UTAS

Scholarship provides welcomed backing for young researcher

Being the recipient of the 2017 Rhonda Ewart Honours Scholarship in Dementia Care is both a great honour for Alexander Cronk and a major boost to his research efforts.

The second, annual recipient of the $5,000 scholarship which was introduced as part of the University’s 125th anniversary, the Bachelor of Biotechnology and Medical Research (Hons) student is studying Alzheimer’s disease under the supervision of Associate Professor Anna King, at the Wicking Dementia Research and Education Centre.

Mr Cronk said the scholarship gave him the backing to spend more time on his research, which was investigating how changing the skeleton of neurons alters movement in the cell and if this is a possible mechanism in developing Alzheimer’s disease. 

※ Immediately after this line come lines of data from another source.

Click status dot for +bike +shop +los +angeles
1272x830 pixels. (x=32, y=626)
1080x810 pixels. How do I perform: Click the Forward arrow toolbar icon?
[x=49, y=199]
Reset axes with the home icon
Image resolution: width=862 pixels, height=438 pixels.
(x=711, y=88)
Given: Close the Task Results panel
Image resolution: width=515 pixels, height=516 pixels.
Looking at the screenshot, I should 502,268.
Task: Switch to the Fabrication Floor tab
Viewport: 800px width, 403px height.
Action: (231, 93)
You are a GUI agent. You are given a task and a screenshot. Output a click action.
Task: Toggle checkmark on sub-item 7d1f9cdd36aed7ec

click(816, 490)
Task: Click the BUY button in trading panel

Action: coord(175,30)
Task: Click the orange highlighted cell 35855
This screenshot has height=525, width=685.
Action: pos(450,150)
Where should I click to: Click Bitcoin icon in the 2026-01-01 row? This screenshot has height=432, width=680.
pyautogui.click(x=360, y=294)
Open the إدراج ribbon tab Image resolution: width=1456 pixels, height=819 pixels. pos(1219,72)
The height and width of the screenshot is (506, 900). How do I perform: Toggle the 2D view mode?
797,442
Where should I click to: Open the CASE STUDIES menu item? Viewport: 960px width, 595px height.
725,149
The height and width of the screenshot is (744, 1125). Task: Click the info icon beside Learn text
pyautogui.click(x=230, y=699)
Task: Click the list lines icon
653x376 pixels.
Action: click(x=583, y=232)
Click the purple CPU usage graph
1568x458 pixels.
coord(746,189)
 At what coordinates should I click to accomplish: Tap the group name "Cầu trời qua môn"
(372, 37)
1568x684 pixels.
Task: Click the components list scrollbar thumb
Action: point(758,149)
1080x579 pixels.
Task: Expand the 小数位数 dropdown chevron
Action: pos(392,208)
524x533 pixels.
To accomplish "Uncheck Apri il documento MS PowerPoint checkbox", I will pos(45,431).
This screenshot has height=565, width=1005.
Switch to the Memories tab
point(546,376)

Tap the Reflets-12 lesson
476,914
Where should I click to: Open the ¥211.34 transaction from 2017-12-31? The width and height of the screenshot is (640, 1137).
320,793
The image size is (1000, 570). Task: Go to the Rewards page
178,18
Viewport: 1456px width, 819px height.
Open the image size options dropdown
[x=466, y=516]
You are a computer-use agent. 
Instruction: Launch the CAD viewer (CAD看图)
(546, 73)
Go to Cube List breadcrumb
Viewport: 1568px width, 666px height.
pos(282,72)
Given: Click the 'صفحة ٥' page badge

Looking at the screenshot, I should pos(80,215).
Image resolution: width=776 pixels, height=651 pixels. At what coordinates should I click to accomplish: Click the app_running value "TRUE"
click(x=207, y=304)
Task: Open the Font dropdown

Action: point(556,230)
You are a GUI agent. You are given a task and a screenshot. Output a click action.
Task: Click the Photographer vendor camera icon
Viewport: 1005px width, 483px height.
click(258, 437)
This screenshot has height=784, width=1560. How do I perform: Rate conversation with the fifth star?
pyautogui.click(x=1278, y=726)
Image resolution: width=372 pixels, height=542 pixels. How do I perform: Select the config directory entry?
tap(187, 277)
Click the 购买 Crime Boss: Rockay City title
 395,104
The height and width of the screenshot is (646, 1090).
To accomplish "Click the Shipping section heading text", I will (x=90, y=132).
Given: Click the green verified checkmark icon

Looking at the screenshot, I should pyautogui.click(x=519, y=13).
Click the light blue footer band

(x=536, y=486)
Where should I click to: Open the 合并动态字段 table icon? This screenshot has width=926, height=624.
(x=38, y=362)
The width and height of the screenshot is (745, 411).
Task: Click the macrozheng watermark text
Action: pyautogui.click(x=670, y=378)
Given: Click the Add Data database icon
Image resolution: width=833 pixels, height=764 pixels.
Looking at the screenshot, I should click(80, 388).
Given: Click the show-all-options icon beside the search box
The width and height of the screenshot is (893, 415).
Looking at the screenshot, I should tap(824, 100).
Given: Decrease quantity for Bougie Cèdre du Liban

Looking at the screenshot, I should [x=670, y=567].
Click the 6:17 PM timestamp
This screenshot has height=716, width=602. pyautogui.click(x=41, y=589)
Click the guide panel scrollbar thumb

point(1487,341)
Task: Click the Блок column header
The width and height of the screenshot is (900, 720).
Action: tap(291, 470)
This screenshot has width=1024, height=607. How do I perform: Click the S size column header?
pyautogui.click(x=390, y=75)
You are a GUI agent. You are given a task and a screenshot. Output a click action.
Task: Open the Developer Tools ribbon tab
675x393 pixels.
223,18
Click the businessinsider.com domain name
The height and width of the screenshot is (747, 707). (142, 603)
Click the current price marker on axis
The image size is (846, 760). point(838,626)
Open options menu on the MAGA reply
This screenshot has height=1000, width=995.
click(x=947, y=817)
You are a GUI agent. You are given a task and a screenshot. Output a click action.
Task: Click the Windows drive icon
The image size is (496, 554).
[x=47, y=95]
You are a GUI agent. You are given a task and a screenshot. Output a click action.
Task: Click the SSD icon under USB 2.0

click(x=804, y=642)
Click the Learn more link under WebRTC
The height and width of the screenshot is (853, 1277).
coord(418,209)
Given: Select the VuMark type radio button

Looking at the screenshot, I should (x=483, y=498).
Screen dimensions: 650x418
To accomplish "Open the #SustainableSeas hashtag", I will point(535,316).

“Receiving the Rhonda Ewart Scholarship has been an amazing privilege, which has allowed me to reduce my outside employment to a minimum,” he said.

“By reducing my working commitments I have been able to invest my time and energy into my research to make the most out of this year and to hopefully get significant results.”

Raised in Hobart and having a strong interest in biology and science in high school, Mr Cronk came to the University of Tasmania in 2014, graduating last year with a Bachelor of Biotechnology and Medical Research.

“Through studying at the University of Tasmania I honed my interest into medical research, especially research into neurobiology and anatomy,” he said.

“I have enjoyed my time so far researching with the Wicking Dementia Research and Education Centre and continuing research into neurodegenerative diseases could be a perspective pathway to follow as a career.

“I am certainly considering undertaking a PhD and continuing with Wicking would be amazing.”

A University of Tasmania staff member, Rhonda Ewart said her personal experience with her mother who had Alzheimer’s disease moved her to introduce the scholarship in 2015, to support research towards finding a cure for the debilitating disease

Ms Ewart said it was wonderful to see young people wanting to carry out Alzheimer’s research.

“Alzheimer’s is discussed so much now and our students are becoming more attuned to the disease as well,” she said.

“I think at this stage it is going to require a big effort from all of us to find a cure.

Mr Cronk said he was grateful for the opportunity to meet Ms Ewart and thank her for her support.

“I’ve met with Rhonda twice now and each time has been a privilege, she is an amazing lady, who is incredibly kind and generous,” he said.

“I think it is great she has an interest in meeting with her scholarship recipients and wants to know how we are and how our work is progressing.

“The University certainly is lucky to have Rhonda and her input.”